Cost obviously connects to integration engineering and field engineering - we never had the luxury of strategic moonshot product budgets, like we also never had the luxury of nostalgia or romanticism for code - we kill with fire. As Benedict Evans said "there’s a huge gap between what looks cool in demos and all of the work and thought in the interaction models and the workflows in the actual product". Even though AI gives us as per Chad Fowler "industrial generation immediately. It does not automatically give us industrial regeneration", i.e. yield. Code does not create value in itself. Yes, you can reduce some engineering cost, but technology companies praise themselves on creating products with value, not on racing cost to the bottom. Which brings us back to the point of asking "why" despite code being cheap now. Integration engineering is about a sense of product, about stability, user trust. Anthropic's 3 broken and incompatible billing systems can't use an excuse of "move fast and break things" anymore - it's a sign either of a product decision or that they have no control over their own technology. In both cases they outsource the risk to their users (not their investors who care about MRR) via "all credits just expire" rules. That's consumer product thinking, not a hack you can play on corporate users over the long term (hype aside), you can't just outsource the risk to the pointy end of the integration and then refuse support, stability and quality.

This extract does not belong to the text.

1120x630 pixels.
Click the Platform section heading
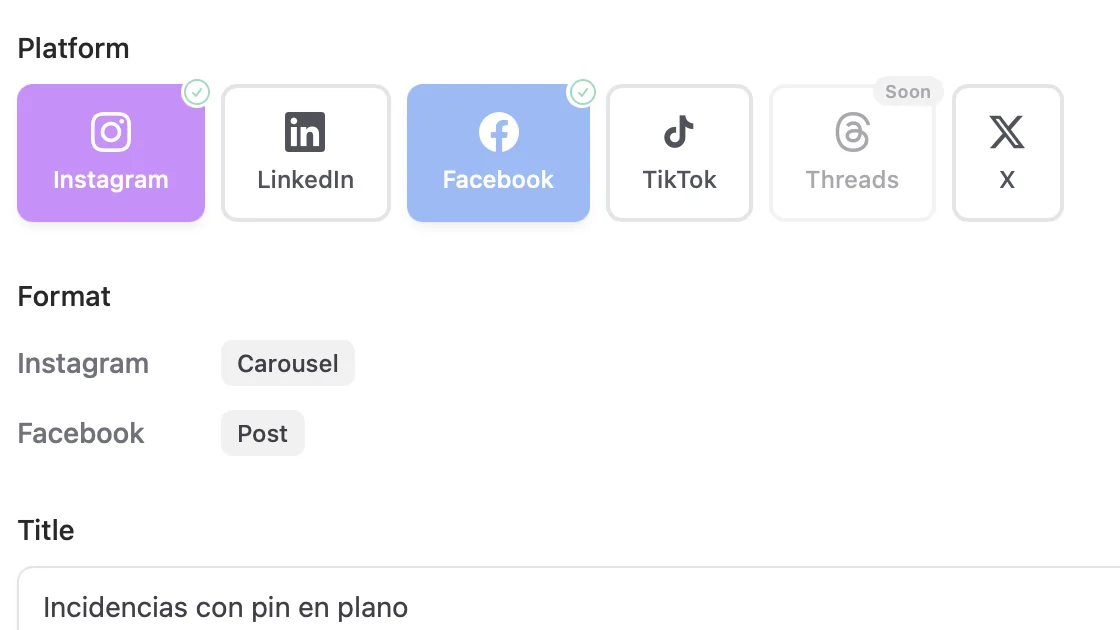point(74,49)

The death of Agile comes with the face of Architecture because it's more important than ever to consider Technical Debt and Cognitive Debt, in the same way that Task Isolation is positioned against Context Drift. Design decisions become brutally visible, and products expose their inner working, a material witness to business priorities, where cost of code is no excuse anymore. Charity is spot on that observability (o11y) is now the primary tooling to establish, monitor, experience, learn from and feed feedback loops. It never was Architecture of code, it always was Architecture of the product. Your user experience, and in probabilistic software user experience is your reliability - the future of engineering was always SRE.